Closing the case on Morse

John Thaw: Synonymous with his Morse TV character

Inspector Morse investigates his last murder with the publication of the final book about the famous fictional Oxford detective.

But devotees hoping for a possible comeback from The Remorseful Day will be sorely disappointed - the sour-faced sleuth dies.

After 24 years, 13 novels, 32 TV specials and almost 80 deaths, Morse's author Colin Dexter says he's tired of the character and it's time to put him to rest - forever.

Enough is enough

The 68-year-old writer was at Waterstone's new bookstore in London's Piccadilly to watch the first volumes of his last Morse work hit the shelves.

[ image: Colin Dexter: Says it's time to put an end to his hero]
Colin Dexter: Says it's time to put an end to his hero
With an air of nostalgia, he confirmed that The Remorseful Day would mean the irretrievable loss of the grumpy but brilliant Inspector Endeavour Morse.

"I'm naturally saddened to take leave of the melancholy, sensitive, vulnerable, independent, ungracious, mean-pocketed Morse. He has lived with me now for more than a quarter of a century and I shall miss him sadly," he said.

But he went on: "With the body count in books and on TV now risen to almost 80, Oxford has become the murder capital of the UK, and the time has come to put an end to this."

Actor John Thaw, who has played the opera-loving detective since the first TV film in 1987, cut short his holiday to attend the launch.

He said he hoped to star in an adaptation of The Remorseful Day but then that would be that.

"It is a great pity that the old chap's got to go. I will be as sad as a lot of viewers. If Colin Dexter says Morse is dead that is good enough for me. I would not make any more films about Morse after his death," he said.

And after much pre-launch speculation, Dexter was surprisingly open about how the "old chap" actually does meet his end.

Fitting demise

After toying with all manner of send-offs for his hero, including retirement and marriage, Dexter said death from the effects of diabetes and years of unhealthy living seemed the only viable option.

In chapter 74 of the new book, Morse falls into a diabetic coma at home but manages to dial 999 after briefly regaining consciousness.

[ image: The spires of Oxford: Source of investigative inspiration]
The spires of Oxford: Source of investigative inspiration
He contemplates death on the way to hospital and wakes to find his long-suffering colleague Sergeant Lewis over his bed.

Chapter 75 sees Morse's condition "critical but stable" and shortly after a glass of his beloved whisky he whispers to the nurse: "Thank Lewis for me" - words she fails to hear.

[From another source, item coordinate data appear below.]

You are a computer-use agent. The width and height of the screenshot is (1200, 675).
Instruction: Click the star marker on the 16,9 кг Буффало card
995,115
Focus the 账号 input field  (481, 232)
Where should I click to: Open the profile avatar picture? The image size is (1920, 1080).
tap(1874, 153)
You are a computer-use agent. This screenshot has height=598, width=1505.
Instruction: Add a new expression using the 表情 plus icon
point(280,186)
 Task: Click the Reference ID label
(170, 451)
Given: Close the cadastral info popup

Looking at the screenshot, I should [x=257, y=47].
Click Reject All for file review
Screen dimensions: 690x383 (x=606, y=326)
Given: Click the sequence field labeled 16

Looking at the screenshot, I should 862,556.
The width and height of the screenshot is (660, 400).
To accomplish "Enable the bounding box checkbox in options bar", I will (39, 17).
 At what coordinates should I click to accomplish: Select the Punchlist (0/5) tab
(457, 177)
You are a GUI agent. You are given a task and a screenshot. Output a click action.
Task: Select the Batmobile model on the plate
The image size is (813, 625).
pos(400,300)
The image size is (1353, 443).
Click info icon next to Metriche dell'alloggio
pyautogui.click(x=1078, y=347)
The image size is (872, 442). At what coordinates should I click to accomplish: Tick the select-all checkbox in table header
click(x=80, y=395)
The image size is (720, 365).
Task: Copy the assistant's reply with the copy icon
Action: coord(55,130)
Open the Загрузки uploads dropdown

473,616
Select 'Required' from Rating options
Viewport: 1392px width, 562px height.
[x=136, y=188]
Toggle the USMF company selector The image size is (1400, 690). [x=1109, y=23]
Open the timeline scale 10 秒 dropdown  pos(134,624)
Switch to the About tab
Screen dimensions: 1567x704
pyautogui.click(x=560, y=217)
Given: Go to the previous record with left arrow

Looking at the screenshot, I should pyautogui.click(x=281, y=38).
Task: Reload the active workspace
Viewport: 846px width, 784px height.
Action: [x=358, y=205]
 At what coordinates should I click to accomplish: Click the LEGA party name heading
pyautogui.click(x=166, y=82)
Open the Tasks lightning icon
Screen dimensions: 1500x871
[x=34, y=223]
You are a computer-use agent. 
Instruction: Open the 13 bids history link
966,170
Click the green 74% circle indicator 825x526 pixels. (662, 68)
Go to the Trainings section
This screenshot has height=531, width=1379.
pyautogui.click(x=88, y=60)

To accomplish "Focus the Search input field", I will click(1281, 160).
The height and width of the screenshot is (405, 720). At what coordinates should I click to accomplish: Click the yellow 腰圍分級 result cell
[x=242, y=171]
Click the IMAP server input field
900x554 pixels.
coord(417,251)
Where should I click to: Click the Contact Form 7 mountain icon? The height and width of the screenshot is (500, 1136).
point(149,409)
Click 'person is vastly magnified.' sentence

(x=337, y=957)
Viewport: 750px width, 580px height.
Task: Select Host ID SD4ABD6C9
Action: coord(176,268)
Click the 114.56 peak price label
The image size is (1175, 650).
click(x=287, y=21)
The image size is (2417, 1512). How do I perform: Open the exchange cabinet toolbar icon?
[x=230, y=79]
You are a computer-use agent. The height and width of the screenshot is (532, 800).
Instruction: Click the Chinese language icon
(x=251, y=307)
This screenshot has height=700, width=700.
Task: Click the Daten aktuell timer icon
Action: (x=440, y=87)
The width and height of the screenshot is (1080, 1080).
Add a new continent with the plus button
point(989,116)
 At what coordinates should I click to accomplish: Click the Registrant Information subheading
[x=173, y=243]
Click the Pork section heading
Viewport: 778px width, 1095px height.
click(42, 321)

The Remorseful Day also sees the detective reluctant to reopen an unsolved murder case - perhaps leading some readers to suspect that he is implicated in the death.

Continuing on to the end however is the only way to find out.

The audio version of The Remorseful Day, read by Kevin Whately - who plays Lewis in the TV shows - is also now on sale.

Filming for the ITV adaptation of the book starts next spring with transmission set for the autumn.